* _SHORT EXERCISE_
Change every "Where should I click to:" in the data to "Where do I click to:" and give all the lines again, leaving everything else as it is.

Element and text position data
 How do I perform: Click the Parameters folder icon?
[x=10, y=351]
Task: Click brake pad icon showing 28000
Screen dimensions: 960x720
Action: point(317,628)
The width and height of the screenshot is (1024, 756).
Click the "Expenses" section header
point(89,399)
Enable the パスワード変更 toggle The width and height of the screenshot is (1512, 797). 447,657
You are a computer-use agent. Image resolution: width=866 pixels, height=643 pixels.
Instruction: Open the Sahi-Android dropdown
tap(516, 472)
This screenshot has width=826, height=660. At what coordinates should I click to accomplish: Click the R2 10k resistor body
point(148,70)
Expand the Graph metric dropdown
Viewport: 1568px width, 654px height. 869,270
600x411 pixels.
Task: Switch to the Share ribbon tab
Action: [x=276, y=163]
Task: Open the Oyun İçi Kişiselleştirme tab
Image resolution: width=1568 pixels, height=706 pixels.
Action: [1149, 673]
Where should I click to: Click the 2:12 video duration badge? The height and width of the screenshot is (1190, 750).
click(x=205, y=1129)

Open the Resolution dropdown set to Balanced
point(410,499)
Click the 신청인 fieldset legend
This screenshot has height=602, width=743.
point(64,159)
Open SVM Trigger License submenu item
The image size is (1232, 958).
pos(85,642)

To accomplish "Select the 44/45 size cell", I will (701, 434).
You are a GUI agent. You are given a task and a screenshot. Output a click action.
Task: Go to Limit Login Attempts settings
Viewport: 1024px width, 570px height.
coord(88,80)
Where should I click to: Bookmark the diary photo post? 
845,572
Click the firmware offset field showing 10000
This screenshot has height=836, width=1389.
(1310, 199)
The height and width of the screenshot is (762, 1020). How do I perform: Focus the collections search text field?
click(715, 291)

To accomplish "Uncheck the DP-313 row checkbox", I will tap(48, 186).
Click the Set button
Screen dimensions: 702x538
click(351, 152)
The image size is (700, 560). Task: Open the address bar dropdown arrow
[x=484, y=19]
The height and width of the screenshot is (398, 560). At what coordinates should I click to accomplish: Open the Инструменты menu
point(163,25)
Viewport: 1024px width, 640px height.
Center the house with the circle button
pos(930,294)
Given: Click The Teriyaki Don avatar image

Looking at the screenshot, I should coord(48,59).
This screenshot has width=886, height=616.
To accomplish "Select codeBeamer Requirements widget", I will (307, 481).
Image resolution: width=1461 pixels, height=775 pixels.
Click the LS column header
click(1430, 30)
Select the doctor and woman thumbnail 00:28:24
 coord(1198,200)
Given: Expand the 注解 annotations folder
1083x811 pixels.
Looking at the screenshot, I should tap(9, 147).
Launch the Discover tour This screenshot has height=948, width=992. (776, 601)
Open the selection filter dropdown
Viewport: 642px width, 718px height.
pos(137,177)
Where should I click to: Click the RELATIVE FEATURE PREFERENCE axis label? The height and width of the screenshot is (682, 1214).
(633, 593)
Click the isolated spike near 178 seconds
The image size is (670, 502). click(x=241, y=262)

* _WRITTEN ANSWER_
 How do I perform: Click the Parameters folder icon?
[x=10, y=351]
Task: Click brake pad icon showing 28000
Screen dimensions: 960x720
Action: point(317,628)
The width and height of the screenshot is (1024, 756).
Click the "Expenses" section header
point(89,399)
Enable the パスワード変更 toggle The width and height of the screenshot is (1512, 797). 447,657
You are a computer-use agent. Image resolution: width=866 pixels, height=643 pixels.
Instruction: Open the Sahi-Android dropdown
tap(516, 472)
This screenshot has width=826, height=660. At what coordinates should I click to accomplish: Click the R2 10k resistor body
point(148,70)
Expand the Graph metric dropdown
Viewport: 1568px width, 654px height. 869,270
600x411 pixels.
Task: Switch to the Share ribbon tab
Action: [x=276, y=163]
Task: Open the Oyun İçi Kişiselleştirme tab
Image resolution: width=1568 pixels, height=706 pixels.
Action: [1149, 673]
Where do I click to: Click the 2:12 video duration badge? The height and width of the screenshot is (1190, 750).
click(x=205, y=1129)

Open the Resolution dropdown set to Balanced
point(410,499)
Click the 신청인 fieldset legend
This screenshot has height=602, width=743.
point(64,159)
Open SVM Trigger License submenu item
The image size is (1232, 958).
pos(85,642)

To accomplish "Select the 44/45 size cell", I will (701, 434).
You are a GUI agent. You are given a task and a screenshot. Output a click action.
Task: Go to Limit Login Attempts settings
Viewport: 1024px width, 570px height.
coord(88,80)
Where do I click to: Bookmark the diary photo post? 
845,572
Click the firmware offset field showing 10000
This screenshot has height=836, width=1389.
(1310, 199)
The height and width of the screenshot is (762, 1020). How do I perform: Focus the collections search text field?
click(715, 291)

To accomplish "Uncheck the DP-313 row checkbox", I will tap(48, 186).
Click the Set button
Screen dimensions: 702x538
click(351, 152)
The image size is (700, 560). Task: Open the address bar dropdown arrow
[x=484, y=19]
The height and width of the screenshot is (398, 560). At what coordinates should I click to accomplish: Open the Инструменты menu
point(163,25)
Viewport: 1024px width, 640px height.
Center the house with the circle button
pos(930,294)
Given: Click The Teriyaki Don avatar image

Looking at the screenshot, I should coord(48,59).
This screenshot has width=886, height=616.
To accomplish "Select codeBeamer Requirements widget", I will (307, 481).
Image resolution: width=1461 pixels, height=775 pixels.
Click the LS column header
click(1430, 30)
Select the doctor and woman thumbnail 00:28:24
 coord(1198,200)
Given: Expand the 注解 annotations folder
1083x811 pixels.
Looking at the screenshot, I should tap(9, 147).
Launch the Discover tour This screenshot has height=948, width=992. (776, 601)
Open the selection filter dropdown
Viewport: 642px width, 718px height.
pos(137,177)
Where do I click to: Click the RELATIVE FEATURE PREFERENCE axis label? The height and width of the screenshot is (682, 1214).
(633, 593)
Click the isolated spike near 178 seconds
The image size is (670, 502). click(x=241, y=262)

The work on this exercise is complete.